Australia is part of a hot region and most defence personnel are deployed to high temperature zones. Soldiers stationed overseas are becoming sick, lethargic and they're under-performing, because they can't bring themselves to eat their pre-packed hot meals. Chris Forbes-Ewan, a nutritionist with Defence Science and Technology Organisation in Tasmania, says the reason for that is pretty clear that people lose appetite in the heat. "The current pack includes meals that need to be heated to be fully edible; main meals spaghetti bolognese and beef with noodles and sweet and sour foods and these sorts of things," he said. "Also freeze-dried rice and potato and onion powder."

Mr Forbes-Ewan says soldiers need to be given mission-specific ration packs according to the climate they'll be working in. "While food plays an enormous role in morale, quite often the only thing the soldier has to look forward to is his, or her next meal," he said.

Naturally his team's priority was to develop a hot-weather combat pack, and they've already made a prototype. "The new pack consists mainly of grazing type foods, eat-on-the-move goods," he said. "[It includes] trail mix, energy bars, sports bars, sports drink, beef jerky is another one." The nutritionist says a new heat-resistant Army chocolate is also on the drawing board. "It's a mood lifter, because it is so popular, it's a good food to fortify with vitamins," he said.

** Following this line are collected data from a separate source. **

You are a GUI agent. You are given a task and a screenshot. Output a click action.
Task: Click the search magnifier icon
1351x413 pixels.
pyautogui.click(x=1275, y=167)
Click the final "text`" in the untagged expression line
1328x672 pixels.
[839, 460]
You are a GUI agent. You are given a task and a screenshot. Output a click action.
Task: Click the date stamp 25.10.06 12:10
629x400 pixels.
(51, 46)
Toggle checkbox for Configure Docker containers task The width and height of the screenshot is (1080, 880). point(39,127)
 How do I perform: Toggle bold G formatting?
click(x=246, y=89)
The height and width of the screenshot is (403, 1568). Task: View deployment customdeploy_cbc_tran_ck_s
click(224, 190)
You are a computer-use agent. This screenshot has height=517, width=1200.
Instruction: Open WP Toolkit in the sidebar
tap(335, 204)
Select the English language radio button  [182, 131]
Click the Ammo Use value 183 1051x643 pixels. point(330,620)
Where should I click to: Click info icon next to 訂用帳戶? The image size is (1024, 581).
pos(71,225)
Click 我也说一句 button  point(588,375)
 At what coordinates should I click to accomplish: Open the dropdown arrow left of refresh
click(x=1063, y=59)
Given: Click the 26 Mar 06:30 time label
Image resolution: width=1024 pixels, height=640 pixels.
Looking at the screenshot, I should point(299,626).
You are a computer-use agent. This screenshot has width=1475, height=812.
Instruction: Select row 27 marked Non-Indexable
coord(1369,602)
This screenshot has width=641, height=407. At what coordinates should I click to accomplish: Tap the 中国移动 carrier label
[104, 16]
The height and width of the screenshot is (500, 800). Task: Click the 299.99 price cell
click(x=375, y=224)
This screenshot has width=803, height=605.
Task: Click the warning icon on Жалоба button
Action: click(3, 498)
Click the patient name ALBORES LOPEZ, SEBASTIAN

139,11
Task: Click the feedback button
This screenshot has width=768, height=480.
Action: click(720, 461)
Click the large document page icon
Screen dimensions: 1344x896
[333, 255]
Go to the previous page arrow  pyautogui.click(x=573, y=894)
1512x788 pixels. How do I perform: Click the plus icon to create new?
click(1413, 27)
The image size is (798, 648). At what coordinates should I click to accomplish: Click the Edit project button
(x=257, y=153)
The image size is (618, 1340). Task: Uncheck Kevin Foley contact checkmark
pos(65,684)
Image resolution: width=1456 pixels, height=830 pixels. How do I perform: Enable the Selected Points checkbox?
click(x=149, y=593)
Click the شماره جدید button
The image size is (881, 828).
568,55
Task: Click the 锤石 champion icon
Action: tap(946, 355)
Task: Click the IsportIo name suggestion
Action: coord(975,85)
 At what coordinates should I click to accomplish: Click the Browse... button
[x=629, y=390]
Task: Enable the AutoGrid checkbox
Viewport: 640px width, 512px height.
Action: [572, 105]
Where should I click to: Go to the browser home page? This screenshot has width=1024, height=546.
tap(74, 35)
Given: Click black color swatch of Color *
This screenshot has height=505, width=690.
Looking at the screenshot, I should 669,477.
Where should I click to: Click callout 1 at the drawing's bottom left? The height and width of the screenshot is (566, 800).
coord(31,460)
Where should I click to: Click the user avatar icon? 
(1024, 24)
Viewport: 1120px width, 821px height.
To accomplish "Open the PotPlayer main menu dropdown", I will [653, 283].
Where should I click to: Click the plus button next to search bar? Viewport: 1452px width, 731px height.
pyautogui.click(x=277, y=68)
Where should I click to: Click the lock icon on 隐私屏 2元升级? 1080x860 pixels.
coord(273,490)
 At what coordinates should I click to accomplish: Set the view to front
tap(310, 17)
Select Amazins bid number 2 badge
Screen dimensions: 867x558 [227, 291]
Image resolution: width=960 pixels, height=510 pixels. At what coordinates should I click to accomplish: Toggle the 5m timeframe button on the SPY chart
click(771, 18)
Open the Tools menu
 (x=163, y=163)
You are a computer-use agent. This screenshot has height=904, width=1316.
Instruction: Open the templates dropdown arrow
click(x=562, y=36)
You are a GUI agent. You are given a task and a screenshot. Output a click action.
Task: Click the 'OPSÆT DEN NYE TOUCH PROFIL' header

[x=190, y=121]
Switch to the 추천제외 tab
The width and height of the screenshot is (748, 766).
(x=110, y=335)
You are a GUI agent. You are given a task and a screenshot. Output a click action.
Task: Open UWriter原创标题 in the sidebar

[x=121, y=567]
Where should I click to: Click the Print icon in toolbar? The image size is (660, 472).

The new hot weather combat supplies are being trialed at the Land Command Battle School near Tully in far north Queensland. The Federal Minister for Defence Personnel, Warren Snowden, is optimistic the soldiers will like it. "Soldiers weren't that happy with the current ration packs and weren't eating enough of the ration pack food in the field," he said. "They are being required to undertake high intensity physical work, which is very stressful, for days at a time often, and we need to make sure that they're operating at their best, not only for their own safety but so that they can complete the missions, which they are being tasked to do and that is the defence of Australia."